The Little Hoover Commission, hired last year to examine operations of the California State Parks system, released a report on Monday calling for a major overhaul of parks' management and operations. Among the chief recommendations was outsourcing of some of the state's 280 parks that the department did not have the means of supporting.

"We have to take a fresh and rigorous look at the system from top to bottom," said Stuart Drown, executive director of the commission. "We need a new business model and fresh thinking."
Parks serving primarily local visitors would be turned over to local government or private organizations that could better tend to them. Existing partnerships with such groups, established in recent years to save parks from closing due to budget cuts, should be strengthened and extended.

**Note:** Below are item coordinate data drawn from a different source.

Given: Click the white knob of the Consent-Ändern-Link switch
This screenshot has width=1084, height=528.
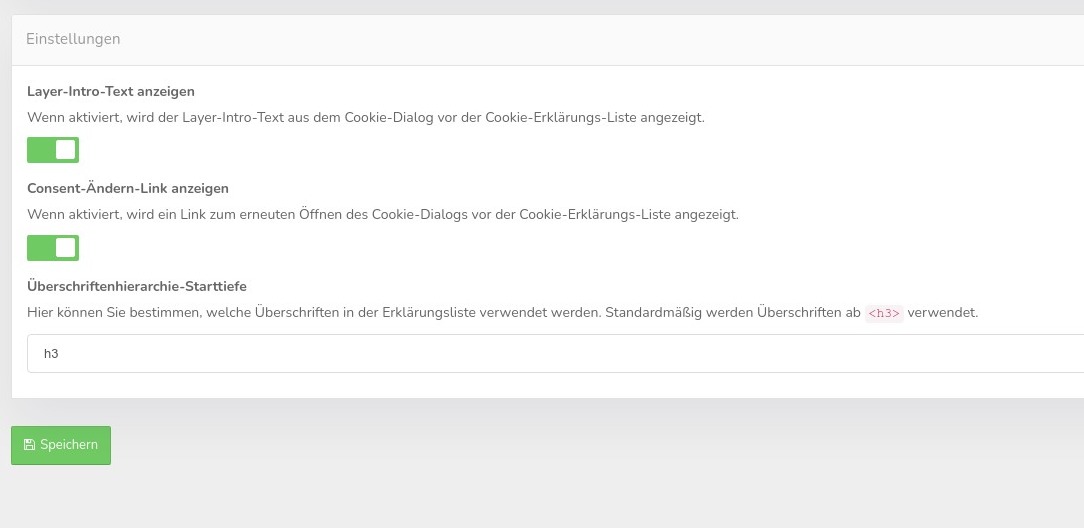Looking at the screenshot, I should pyautogui.click(x=66, y=248).
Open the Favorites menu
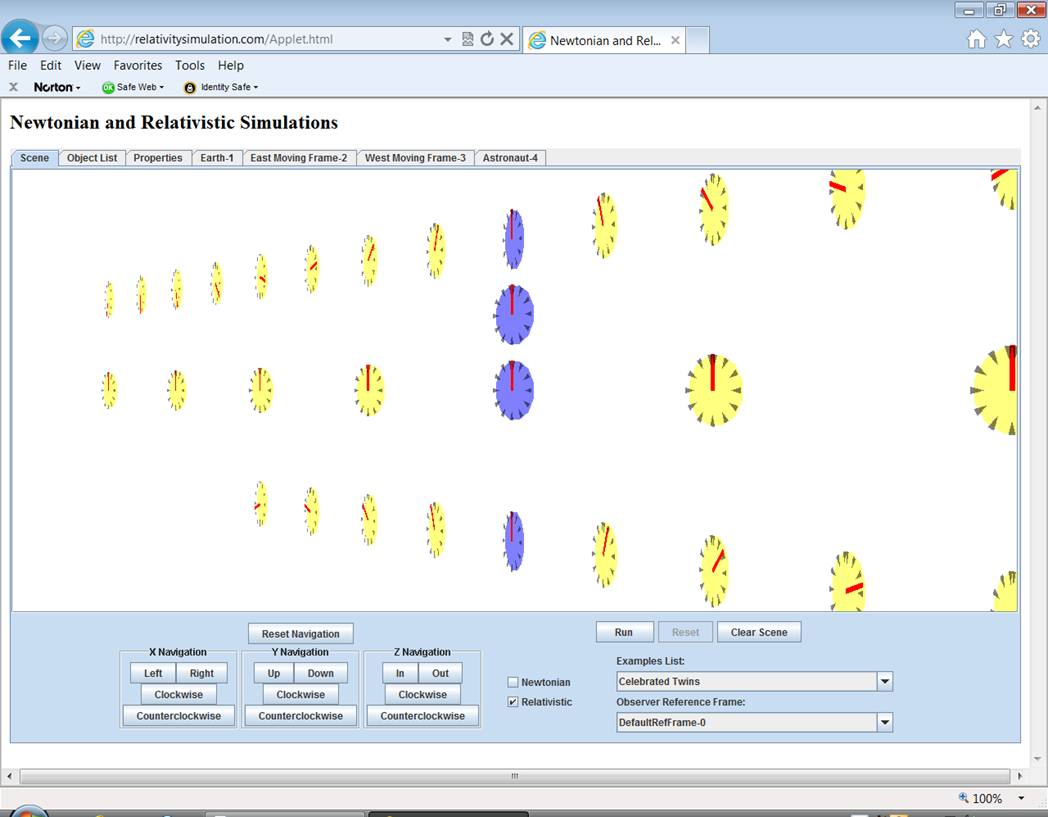 click(x=138, y=65)
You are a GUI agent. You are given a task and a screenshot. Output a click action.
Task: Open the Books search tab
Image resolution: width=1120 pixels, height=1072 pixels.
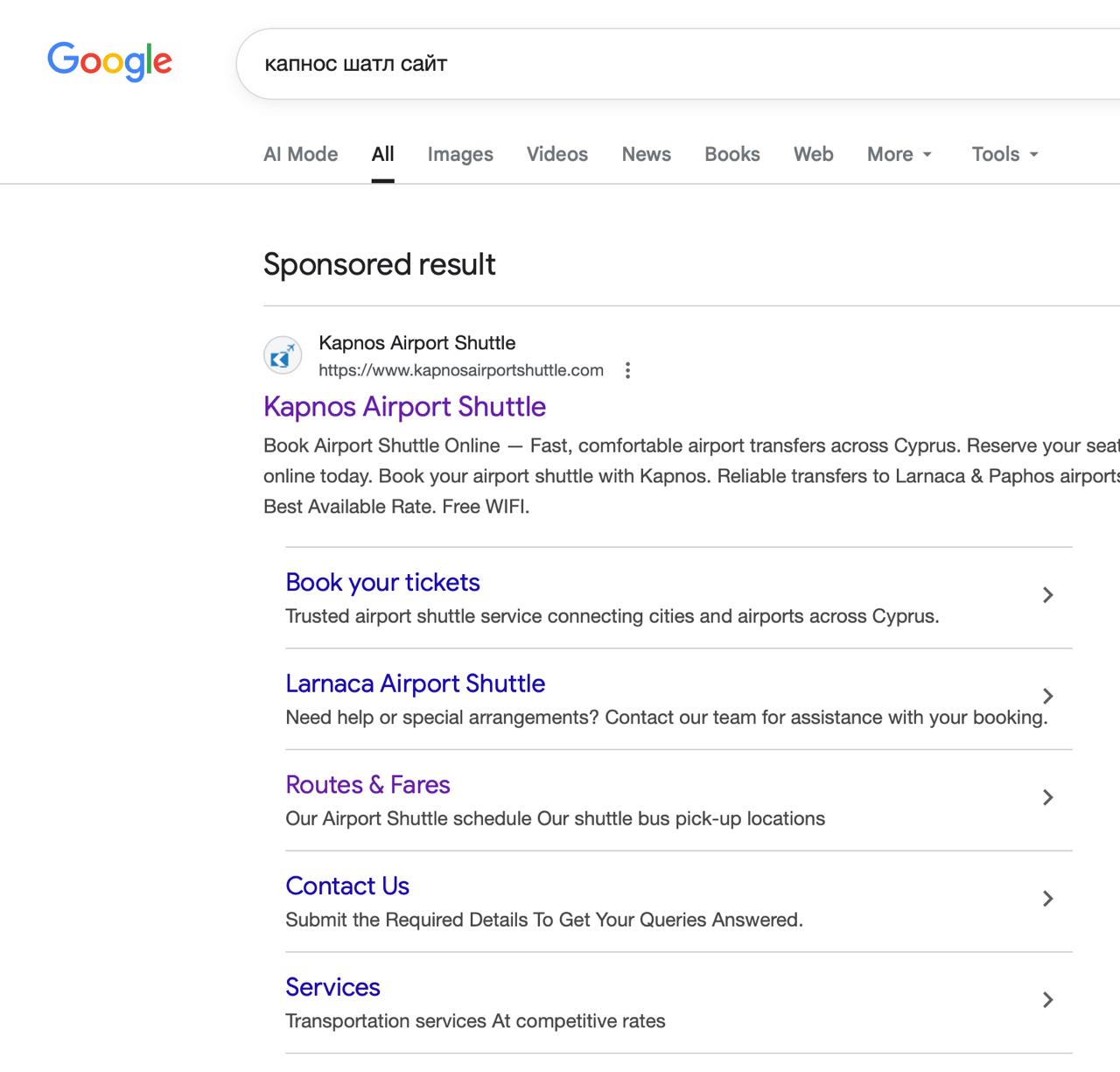click(x=732, y=155)
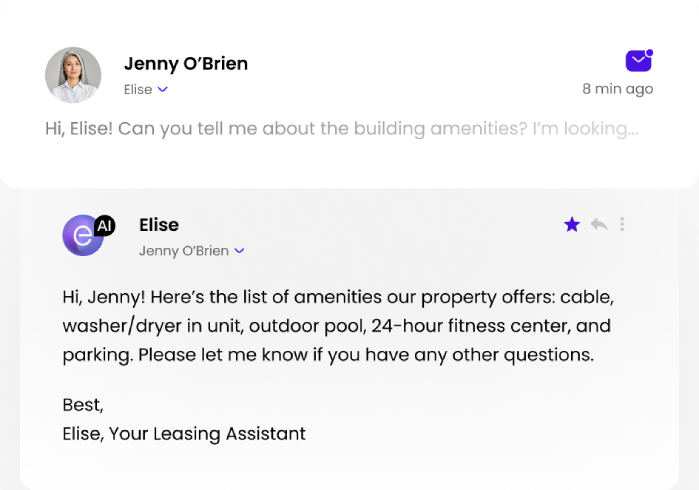Expand the chevron next to recipient Elise
The image size is (699, 490).
[163, 89]
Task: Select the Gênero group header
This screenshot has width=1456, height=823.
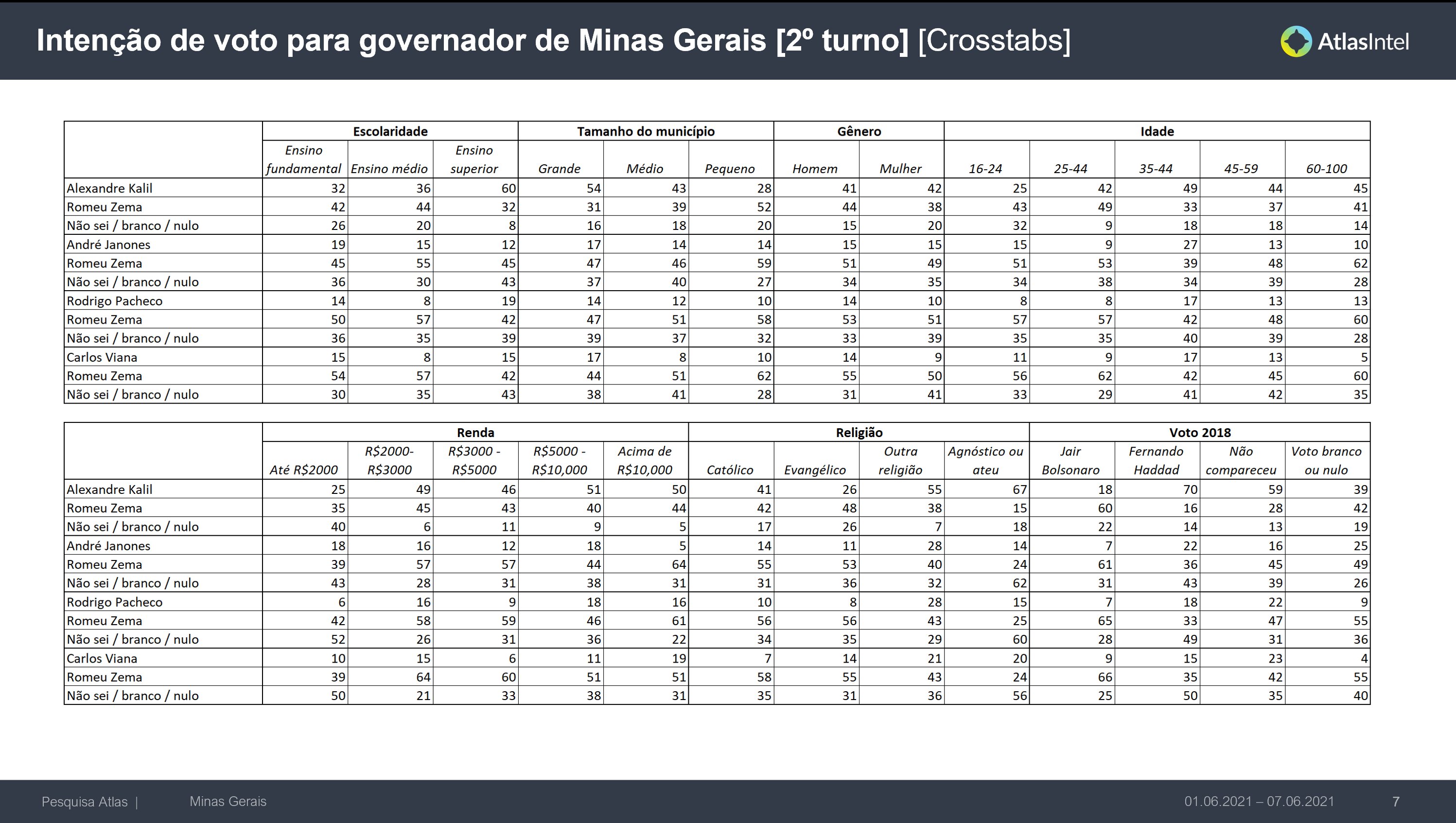Action: tap(859, 131)
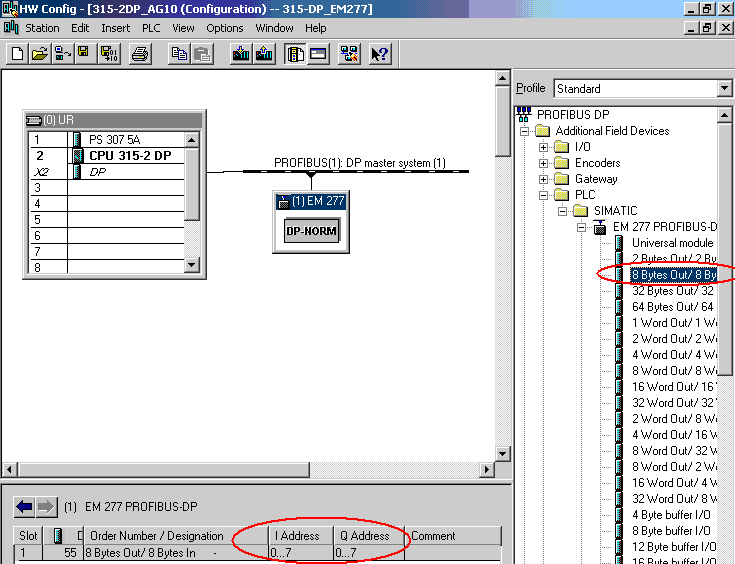Collapse the PLC folder node

tap(544, 195)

The overall management model needs to become more business-oriented, the commission suggested.
The report also calls for updated budget-oversight processes. Financial problems nearly closed 70 state parks before state legislature stepped in last year and put a two-year moratorium on park closures. An accounting scandal that came to light after the report had been commissioned found that CSP had a $54 million surplus hidden away, $20 million of which had been intentionally hidden, according to an investigation. Meanwhile, the department has a list of maintenance issues that amounts to more than $1 billion.
The commission's report also calls for an increase in state funding for the department, which has fallen from 91 percent in 1971 to 22 percent in 2012. As a result, park quality and staffing have declined, leading to decreased attendance.
"We can't do it the way we've been doing it," said Drown. "The existing model doesn't work."